__WORK REQUEST__: Can you reproduce the Brick Cottage passage word for word, everything from "A number of conservation" down to "Ban Ban homestead."?
(DOCUMENT SECTION Opens)
During the Barnard's occupation the interior of the original cottage remained relatively unchanged. When the Barnard's sold the property in 1958 it passed through a number of hands and underwent some alterations. The back verandah was enclosed sometime during the late 1950s and the original timber flooring was removed, leaving the main bedroom with a rough concrete floor and the living area with a dirt floor. The mantels over the central fireplace were also removed at some point and the wall separating the two bedrooms demolished, effectively changing the cottage from 3 rooms to 2.

A number of conservation works have taken place since the Gayndah Shire Council purchased the Brick Cottage in 1969. In 1988 the original shingled roof was removed and replaced with a corrugated iron hip roof. At this time, work was also carried out on the ceiling, which needed to be repaired again in 1994, as it was beginning to sag due to incorrect installation of the roof timbers. The dirt floor in the main room was laid with concrete to match the exposed floor in the bedrooms, the front doors of the cottage were replaced and the interior walls replastered. The mantels over the central fireplace were also replaced, on one side with what is believed to be a replica of the original and the other with the mantel from the fireplace at Ban Ban homestead.
(DOCUMENT SECTION Closes)
(RAW DATA Opens)
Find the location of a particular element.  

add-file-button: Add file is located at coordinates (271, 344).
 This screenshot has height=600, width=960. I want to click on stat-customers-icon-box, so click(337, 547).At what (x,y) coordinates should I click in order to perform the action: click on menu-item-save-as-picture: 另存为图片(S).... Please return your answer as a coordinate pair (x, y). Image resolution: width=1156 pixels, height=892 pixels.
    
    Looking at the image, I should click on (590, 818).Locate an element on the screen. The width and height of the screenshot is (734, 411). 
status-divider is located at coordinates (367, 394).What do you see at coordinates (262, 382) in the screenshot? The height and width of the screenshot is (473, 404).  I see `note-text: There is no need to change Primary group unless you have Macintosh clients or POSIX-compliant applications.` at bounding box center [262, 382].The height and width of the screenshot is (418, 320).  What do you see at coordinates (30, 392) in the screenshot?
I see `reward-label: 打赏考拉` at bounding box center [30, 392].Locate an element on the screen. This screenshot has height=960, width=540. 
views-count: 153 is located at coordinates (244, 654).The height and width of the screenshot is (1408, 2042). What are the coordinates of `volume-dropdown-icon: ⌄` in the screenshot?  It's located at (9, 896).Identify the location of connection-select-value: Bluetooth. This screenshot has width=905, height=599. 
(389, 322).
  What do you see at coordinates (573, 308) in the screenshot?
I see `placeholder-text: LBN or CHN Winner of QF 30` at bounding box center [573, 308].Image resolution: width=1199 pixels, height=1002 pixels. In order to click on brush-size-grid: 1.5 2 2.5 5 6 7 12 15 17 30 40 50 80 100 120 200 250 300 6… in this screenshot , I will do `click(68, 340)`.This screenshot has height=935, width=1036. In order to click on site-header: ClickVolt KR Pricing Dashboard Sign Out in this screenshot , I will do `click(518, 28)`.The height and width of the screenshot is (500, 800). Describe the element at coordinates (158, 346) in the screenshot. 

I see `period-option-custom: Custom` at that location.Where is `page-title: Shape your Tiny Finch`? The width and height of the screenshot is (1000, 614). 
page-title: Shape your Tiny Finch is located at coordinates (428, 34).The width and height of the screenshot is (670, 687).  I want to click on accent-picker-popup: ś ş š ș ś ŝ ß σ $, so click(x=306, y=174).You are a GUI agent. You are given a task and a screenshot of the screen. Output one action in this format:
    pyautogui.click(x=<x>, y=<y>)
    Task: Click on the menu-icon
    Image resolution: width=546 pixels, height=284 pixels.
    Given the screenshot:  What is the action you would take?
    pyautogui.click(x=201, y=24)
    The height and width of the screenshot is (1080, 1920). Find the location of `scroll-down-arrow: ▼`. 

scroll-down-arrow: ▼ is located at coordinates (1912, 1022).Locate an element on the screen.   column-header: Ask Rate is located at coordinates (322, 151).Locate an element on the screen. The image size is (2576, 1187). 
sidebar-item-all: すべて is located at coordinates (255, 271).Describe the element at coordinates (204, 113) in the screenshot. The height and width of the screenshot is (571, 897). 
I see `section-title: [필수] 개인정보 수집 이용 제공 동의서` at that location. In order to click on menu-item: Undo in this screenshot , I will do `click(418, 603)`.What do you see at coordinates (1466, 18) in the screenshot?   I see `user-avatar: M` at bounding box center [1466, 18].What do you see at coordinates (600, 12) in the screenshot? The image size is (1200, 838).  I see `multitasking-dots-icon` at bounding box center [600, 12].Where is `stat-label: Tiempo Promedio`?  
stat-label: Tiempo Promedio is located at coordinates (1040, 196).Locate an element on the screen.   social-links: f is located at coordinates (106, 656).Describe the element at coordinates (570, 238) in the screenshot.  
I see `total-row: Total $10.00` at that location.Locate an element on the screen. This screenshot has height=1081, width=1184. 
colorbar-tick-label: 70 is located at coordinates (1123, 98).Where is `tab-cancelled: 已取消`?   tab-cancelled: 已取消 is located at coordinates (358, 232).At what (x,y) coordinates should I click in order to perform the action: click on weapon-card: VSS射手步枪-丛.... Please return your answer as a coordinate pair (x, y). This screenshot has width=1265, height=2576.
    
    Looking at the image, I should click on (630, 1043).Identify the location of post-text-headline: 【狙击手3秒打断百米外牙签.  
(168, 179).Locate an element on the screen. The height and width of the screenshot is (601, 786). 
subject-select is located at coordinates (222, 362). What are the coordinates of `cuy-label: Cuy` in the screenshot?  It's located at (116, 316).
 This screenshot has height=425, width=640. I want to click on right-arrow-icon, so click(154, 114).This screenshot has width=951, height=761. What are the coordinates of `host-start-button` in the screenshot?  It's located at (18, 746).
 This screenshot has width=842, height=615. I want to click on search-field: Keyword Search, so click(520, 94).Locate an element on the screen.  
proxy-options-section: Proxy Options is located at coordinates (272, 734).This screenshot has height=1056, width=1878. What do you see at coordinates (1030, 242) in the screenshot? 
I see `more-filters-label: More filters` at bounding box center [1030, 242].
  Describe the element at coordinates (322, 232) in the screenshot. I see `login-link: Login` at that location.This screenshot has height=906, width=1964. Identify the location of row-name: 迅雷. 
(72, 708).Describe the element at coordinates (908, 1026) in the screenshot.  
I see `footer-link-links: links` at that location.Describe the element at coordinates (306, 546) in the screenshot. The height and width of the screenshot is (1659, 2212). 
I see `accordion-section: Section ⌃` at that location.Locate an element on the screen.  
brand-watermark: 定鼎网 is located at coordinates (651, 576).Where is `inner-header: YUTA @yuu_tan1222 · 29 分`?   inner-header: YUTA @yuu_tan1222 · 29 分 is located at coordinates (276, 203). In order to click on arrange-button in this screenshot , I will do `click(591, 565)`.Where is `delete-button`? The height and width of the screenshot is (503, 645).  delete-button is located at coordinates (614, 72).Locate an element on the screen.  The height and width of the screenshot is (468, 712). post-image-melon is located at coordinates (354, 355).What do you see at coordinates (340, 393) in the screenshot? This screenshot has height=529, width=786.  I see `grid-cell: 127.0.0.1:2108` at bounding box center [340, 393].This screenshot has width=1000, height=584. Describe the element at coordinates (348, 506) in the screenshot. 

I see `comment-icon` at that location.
(RAW DATA Closes)
__SOLUTION BELOW__:
A number of conservation works have taken place since the Gayndah Shire Council purchased the Brick Cottage in 1969. In 1988 the original shingled roof was removed and replaced with a corrugated iron hip roof. At this time, work was also carried out on the ceiling, which needed to be repaired again in 1994, as it was beginning to sag due to incorrect installation of the roof timbers. The dirt floor in the main room was laid with concrete to match the exposed floor in the bedrooms, the front doors of the cottage were replaced and the interior walls replastered. The mantels over the central fireplace were also replaced, on one side with what is believed to be a replica of the original and the other with the mantel from the fireplace at Ban Ban homestead.